En ce qui concerne la Syrie, le groupe appelait la population à maintenir une contestation pacifique. Mais très vite, l’appel au djihad l'a emporté. Ce n’est qu’en décembre 2011 que le nom de l'organisation a surgi dans les médias du régime syrien, qui l’accuse du premier attentat à Damas.

L’émir du groupe, Majed Mohamed el-Majed, avait donné des directives claires à ses combattants en Syrie : il fallait se concentrer sur les cibles militaires, éviter les frictions avec les populations locales et préserver toutes les minorités sans exception. Une logique qui a été suivie par Abou Mohammed el-Joulani, à la tête du Front al-Nosra. À travers cette politique, les deux formations ont essayé d’éviter les erreurs commises en Irak par leurs prédécesseurs. Des erreurs qui avaient mené à un rejet des mouvements djihadistes par la population sunnite irakienne et à la création des milices Sahwa, devenues des adversaires.

À cette période précise du conflit syrien, les Brigades Abdallah Azzam, et ce qui fut l’embryon du Front al-Nosra, se livraient à une lutte "cordiale" pour représenter Al-Qaïda au Levant. Grâce au soutien et aux moyens financiers, notamment ceux de l’État Islamique d’Irak, l'organisation djihadiste qui combat le gouvernement chiite installé à Bagdad, le Front al-Nosra s’est affirmé de plus en plus sur le terrain, surpassant et de loin toutes les autres factions djihadistes.

Les luttes internes d'Al-Qaïda

Dans un enregistrement diffusé le 8 novembre 2013 par Al-Jazira, Ayman al-Zawahiri, le chef suprême d'Al-Qaïda, a martelé que le Front Al-Nosra est la "branche" de l'organisation en Syrie, mettant un point final à la compétition qu'il se livrait avec l'EIIL [État Islamique d'Irak et du Levant].

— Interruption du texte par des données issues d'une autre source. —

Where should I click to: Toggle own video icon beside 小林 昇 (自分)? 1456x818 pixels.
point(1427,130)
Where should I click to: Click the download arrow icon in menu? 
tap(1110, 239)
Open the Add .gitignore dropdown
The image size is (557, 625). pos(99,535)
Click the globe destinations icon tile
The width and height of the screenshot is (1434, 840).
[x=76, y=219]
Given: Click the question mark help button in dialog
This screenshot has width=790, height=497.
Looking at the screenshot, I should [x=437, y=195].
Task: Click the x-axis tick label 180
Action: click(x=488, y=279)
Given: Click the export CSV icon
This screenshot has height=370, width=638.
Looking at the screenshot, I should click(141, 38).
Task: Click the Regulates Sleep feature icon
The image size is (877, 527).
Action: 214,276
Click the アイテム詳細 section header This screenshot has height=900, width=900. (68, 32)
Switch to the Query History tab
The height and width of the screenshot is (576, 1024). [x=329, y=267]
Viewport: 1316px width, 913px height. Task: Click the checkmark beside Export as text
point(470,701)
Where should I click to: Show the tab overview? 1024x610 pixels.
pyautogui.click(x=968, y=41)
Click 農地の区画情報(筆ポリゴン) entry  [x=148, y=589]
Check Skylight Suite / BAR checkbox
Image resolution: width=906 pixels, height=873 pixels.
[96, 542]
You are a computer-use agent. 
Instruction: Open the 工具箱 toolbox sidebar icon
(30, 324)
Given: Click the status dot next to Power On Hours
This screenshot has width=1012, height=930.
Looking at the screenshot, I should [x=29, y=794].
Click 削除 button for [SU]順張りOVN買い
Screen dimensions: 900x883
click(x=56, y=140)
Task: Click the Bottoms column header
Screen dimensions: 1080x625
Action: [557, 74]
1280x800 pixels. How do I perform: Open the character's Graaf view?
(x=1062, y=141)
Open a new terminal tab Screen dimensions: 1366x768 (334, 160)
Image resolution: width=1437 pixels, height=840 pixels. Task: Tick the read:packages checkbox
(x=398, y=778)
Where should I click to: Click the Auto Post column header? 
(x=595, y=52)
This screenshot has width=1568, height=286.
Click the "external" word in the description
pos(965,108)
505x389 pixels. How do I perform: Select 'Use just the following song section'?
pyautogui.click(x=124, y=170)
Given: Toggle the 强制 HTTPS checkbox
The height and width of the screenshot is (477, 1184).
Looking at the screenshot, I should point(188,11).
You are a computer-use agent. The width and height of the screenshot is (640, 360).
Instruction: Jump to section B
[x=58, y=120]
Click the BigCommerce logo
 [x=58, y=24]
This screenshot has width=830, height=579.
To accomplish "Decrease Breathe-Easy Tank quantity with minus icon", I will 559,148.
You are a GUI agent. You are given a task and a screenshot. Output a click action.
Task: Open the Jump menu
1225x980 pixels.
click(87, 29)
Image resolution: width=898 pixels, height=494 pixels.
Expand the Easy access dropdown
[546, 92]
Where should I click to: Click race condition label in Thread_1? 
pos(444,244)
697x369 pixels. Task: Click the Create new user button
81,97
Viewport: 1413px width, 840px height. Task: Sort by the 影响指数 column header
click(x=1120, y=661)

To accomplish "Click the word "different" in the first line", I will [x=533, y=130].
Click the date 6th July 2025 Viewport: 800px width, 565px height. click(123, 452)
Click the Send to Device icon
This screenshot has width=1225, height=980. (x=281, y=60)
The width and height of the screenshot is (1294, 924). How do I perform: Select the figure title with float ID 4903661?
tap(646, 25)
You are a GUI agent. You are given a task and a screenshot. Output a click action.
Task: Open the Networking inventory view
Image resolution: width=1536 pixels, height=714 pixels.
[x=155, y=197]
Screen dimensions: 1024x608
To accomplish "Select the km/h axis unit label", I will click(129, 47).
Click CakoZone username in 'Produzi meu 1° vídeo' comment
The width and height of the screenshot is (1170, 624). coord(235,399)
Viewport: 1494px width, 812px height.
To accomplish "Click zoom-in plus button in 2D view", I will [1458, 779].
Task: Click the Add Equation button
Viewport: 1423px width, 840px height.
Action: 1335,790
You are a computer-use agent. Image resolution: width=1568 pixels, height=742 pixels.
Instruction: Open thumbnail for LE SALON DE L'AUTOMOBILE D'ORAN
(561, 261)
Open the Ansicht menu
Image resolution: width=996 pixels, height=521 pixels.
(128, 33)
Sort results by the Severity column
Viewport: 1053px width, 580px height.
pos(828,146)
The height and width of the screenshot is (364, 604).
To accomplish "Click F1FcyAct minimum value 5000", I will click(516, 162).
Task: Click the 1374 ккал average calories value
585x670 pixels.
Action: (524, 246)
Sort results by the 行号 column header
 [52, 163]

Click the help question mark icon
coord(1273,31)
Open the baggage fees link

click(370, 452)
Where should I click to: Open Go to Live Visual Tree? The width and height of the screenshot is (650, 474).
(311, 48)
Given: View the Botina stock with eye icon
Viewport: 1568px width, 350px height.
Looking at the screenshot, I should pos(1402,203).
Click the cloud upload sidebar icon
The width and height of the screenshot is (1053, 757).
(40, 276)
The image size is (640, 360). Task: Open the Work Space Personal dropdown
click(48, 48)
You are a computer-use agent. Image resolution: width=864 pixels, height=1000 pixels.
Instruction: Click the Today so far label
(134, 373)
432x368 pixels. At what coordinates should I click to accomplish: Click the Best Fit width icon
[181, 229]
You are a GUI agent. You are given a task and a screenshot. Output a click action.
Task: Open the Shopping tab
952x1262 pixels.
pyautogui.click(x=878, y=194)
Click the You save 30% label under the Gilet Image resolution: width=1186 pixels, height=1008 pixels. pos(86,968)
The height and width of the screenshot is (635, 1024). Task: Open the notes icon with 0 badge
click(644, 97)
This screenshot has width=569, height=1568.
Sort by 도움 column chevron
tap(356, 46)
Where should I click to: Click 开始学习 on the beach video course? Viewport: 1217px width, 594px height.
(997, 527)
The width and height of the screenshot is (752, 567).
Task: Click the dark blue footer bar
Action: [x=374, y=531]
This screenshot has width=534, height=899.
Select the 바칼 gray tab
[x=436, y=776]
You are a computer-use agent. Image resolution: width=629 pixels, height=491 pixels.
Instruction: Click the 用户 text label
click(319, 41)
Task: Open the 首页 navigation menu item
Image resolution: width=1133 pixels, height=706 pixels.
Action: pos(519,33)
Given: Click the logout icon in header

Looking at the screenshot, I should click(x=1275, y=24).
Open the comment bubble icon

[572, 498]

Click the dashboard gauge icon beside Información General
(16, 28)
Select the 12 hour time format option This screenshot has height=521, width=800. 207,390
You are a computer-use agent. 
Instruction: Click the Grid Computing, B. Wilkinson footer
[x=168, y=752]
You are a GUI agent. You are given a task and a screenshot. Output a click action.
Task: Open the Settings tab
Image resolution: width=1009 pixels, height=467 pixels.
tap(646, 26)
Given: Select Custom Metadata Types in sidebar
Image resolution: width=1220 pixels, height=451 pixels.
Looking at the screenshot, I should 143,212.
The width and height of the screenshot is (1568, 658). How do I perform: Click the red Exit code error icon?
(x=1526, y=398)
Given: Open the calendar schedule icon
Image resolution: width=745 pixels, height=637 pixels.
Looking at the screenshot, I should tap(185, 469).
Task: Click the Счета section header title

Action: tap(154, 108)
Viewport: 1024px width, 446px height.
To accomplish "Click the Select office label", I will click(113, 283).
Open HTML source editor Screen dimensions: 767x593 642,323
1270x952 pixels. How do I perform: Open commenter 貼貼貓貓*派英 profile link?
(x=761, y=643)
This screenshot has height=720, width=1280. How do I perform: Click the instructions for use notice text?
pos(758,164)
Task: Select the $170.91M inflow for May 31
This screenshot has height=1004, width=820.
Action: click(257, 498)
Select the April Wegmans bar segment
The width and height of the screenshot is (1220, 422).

Dans le communiqué revendiquant l'attentat de mardi 19 novembre, les Brigades Abdallah Azzam ont promis d'autres actions à venir au Liban, pays qu'ils considèrent désormais comme une "terre de djihad". Ils affichent ainsi l’ambition d’être les représentants d’Al-Qaïda au Pays du cèdre.

Pour le moment ce n’est pas encore le cas, les Brigades Abdallah Azzam sont proches d’Al-Qaïda, mais ne représentent pas l’organisation. Comme en Syrie et ailleurs, les chefs djihadistes libanais sont en compétition pour obtenir le commandement de la "cause". L'attentat contre l'ambassde d'Iran à Beyrouth est sans doute un épisode de cette bataille à venir… ou peut-être pas, comme c’est souvent le cas au Liban.